Only one stretch of the records below is wanted: the lines from the one holding "Task: Open the Categories menu" through the one holding "Task: Open Task View on the taskbar". Return it exactly, both ends included.
##### INPUT RECORDS
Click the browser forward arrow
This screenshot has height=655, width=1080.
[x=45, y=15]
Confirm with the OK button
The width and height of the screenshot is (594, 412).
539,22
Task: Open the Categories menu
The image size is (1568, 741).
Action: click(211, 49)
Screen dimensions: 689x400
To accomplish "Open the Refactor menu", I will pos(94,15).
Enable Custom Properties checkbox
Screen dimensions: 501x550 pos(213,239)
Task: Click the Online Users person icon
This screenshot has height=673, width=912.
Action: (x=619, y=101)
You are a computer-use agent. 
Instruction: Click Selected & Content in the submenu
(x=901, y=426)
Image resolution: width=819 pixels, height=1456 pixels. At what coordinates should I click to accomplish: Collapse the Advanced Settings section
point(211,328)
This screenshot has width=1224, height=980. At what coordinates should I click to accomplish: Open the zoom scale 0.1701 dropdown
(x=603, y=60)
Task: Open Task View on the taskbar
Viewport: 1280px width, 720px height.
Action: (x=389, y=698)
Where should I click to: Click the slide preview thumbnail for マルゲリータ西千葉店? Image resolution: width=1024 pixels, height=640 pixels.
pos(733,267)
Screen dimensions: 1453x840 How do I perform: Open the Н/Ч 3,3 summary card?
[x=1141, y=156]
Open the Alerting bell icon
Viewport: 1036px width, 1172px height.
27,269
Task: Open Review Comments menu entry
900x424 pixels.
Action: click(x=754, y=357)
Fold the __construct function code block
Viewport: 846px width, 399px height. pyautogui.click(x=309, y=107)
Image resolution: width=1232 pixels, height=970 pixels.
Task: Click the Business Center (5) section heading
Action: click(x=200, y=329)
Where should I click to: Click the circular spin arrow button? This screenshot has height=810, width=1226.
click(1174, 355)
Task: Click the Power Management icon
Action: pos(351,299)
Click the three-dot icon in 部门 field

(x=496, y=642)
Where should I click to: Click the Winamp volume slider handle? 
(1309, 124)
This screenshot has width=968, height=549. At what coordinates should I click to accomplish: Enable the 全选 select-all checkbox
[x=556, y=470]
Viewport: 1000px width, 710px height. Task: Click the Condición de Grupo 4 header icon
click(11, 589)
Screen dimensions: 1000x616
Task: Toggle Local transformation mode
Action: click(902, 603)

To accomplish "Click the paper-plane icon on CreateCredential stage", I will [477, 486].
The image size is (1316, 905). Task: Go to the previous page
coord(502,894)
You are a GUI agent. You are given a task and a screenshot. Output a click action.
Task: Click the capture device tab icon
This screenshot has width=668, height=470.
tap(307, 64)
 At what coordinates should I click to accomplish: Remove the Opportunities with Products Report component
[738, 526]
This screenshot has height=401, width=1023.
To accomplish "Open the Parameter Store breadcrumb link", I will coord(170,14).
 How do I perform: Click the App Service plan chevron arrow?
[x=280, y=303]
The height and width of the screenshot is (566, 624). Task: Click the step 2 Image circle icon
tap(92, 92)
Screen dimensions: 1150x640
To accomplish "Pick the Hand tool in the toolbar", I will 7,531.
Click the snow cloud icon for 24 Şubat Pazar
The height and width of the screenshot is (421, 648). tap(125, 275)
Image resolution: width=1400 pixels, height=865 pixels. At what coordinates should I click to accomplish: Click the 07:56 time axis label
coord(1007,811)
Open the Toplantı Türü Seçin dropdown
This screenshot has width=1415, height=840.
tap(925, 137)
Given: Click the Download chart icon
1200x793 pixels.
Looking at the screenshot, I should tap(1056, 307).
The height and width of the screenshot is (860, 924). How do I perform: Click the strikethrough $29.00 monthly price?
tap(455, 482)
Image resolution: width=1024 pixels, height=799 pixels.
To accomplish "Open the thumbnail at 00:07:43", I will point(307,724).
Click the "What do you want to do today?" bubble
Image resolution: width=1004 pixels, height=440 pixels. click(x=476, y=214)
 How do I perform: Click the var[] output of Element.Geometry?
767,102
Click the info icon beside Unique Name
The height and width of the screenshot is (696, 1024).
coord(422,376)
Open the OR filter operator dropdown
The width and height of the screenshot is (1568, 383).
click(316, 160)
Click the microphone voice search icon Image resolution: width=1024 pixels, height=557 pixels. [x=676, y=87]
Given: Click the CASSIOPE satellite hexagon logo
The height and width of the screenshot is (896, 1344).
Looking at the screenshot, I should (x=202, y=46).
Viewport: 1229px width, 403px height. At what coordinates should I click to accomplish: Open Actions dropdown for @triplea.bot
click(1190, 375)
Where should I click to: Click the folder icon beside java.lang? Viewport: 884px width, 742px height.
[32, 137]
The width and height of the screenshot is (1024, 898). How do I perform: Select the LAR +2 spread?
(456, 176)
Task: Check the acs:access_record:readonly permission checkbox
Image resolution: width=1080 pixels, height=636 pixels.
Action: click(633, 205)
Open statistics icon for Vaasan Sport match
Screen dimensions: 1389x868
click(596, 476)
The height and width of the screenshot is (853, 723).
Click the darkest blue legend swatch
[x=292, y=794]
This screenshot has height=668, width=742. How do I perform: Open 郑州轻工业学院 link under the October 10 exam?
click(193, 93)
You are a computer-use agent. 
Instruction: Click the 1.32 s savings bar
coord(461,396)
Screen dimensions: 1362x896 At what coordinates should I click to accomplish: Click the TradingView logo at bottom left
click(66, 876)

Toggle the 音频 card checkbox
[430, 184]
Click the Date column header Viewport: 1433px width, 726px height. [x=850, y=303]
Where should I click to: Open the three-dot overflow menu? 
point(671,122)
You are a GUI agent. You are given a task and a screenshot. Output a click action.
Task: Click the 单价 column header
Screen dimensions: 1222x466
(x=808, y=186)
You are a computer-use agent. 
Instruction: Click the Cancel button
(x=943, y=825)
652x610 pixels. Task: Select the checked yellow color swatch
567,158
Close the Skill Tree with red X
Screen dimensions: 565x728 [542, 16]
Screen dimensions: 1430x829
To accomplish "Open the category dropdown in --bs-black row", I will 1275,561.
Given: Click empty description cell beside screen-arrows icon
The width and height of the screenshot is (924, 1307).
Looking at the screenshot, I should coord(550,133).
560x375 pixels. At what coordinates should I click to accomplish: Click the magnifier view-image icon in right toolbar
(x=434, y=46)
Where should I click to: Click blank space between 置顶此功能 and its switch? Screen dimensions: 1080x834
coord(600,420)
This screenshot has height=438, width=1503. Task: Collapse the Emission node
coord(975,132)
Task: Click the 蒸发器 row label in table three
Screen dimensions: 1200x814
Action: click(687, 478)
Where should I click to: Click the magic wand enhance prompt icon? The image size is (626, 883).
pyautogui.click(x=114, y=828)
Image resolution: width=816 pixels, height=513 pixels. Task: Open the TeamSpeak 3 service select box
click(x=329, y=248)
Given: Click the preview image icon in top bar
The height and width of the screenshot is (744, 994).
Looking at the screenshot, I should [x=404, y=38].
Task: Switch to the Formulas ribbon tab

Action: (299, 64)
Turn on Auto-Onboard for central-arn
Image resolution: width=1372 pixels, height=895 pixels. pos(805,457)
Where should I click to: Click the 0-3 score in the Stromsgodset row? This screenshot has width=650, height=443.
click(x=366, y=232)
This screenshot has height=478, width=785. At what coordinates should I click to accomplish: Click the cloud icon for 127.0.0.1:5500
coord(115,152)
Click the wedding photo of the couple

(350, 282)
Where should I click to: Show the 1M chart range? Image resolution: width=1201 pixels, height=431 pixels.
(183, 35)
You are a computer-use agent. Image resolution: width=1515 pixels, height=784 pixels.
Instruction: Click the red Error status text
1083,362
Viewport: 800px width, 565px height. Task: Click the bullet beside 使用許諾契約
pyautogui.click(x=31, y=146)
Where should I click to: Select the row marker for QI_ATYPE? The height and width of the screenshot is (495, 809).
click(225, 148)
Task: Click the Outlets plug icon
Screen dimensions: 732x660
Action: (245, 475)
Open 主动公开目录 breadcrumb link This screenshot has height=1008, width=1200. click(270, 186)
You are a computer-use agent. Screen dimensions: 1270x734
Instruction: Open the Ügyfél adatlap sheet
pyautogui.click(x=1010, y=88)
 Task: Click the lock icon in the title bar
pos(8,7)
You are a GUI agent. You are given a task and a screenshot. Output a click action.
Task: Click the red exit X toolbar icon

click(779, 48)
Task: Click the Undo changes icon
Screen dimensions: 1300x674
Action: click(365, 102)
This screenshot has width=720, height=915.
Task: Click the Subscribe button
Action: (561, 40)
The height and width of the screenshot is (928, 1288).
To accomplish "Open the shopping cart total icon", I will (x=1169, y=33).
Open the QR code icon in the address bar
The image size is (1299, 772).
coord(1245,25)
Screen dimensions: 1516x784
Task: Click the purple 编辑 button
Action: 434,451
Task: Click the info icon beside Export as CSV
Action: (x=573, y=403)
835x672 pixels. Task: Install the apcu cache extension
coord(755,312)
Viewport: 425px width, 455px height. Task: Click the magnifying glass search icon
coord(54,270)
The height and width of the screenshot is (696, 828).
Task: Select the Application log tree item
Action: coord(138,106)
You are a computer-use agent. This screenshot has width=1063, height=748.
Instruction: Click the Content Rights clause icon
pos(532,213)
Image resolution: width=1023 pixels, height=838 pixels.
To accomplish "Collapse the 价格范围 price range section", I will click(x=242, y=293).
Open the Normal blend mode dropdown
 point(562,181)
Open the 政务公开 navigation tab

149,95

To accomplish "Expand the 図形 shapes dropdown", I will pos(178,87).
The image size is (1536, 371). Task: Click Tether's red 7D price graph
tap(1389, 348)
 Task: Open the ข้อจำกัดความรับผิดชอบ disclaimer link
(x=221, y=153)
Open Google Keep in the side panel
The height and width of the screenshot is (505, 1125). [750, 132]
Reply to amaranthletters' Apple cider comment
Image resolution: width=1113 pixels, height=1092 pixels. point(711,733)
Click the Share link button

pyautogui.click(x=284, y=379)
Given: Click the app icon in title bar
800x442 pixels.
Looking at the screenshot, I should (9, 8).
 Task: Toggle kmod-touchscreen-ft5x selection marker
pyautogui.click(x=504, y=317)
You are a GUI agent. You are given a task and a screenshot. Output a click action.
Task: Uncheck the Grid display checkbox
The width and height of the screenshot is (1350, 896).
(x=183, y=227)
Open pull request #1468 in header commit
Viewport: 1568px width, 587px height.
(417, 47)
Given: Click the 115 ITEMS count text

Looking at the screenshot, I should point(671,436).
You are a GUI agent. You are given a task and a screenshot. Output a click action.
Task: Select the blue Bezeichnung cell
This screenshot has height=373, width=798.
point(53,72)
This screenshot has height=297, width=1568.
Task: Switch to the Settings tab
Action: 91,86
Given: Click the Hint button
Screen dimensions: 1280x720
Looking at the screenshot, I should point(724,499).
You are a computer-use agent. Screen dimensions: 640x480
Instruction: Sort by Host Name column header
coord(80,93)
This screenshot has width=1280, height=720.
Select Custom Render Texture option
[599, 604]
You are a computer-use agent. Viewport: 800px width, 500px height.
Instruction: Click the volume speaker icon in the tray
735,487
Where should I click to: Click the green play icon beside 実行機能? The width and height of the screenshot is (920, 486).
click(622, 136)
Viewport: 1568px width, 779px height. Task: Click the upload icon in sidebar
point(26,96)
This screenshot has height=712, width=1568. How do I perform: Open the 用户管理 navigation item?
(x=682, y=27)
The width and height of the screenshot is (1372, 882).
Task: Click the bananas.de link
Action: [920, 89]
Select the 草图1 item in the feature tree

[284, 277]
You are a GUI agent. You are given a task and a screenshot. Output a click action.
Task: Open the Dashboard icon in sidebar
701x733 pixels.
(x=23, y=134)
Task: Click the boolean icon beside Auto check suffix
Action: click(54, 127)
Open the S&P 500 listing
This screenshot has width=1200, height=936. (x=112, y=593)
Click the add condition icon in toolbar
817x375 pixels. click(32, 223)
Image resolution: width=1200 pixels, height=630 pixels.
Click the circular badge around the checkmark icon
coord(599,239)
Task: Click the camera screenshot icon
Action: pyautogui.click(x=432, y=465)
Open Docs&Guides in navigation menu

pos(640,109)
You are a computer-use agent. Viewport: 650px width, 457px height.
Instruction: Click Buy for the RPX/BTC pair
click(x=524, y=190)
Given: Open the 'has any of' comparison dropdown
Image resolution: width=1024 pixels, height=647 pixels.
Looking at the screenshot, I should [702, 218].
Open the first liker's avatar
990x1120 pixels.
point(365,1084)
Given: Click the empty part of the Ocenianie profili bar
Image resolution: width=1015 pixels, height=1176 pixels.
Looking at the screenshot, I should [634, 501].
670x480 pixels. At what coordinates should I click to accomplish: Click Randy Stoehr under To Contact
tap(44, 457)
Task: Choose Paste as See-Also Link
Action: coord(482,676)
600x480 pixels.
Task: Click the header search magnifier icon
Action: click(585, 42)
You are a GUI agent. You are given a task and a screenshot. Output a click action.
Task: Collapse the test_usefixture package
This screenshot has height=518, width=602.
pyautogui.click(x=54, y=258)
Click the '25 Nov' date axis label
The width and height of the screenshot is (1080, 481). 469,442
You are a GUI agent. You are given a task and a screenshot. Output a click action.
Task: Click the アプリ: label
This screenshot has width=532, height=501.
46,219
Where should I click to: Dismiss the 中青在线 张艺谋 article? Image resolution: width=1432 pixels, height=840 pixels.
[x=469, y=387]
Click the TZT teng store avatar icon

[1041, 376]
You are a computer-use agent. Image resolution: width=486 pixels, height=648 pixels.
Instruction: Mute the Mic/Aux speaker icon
##########
## TASK RESULT
Task: Open the Categories menu
The image size is (1568, 741).
Action: click(211, 49)
Screen dimensions: 689x400
To accomplish "Open the Refactor menu", I will pos(94,15).
Enable Custom Properties checkbox
Screen dimensions: 501x550 pos(213,239)
Task: Click the Online Users person icon
This screenshot has height=673, width=912.
Action: (x=619, y=101)
You are a computer-use agent. 
Instruction: Click Selected & Content in the submenu
(x=901, y=426)
Image resolution: width=819 pixels, height=1456 pixels. At what coordinates should I click to accomplish: Collapse the Advanced Settings section
point(211,328)
This screenshot has width=1224, height=980. At what coordinates should I click to accomplish: Open the zoom scale 0.1701 dropdown
(x=603, y=60)
Task: Open Task View on the taskbar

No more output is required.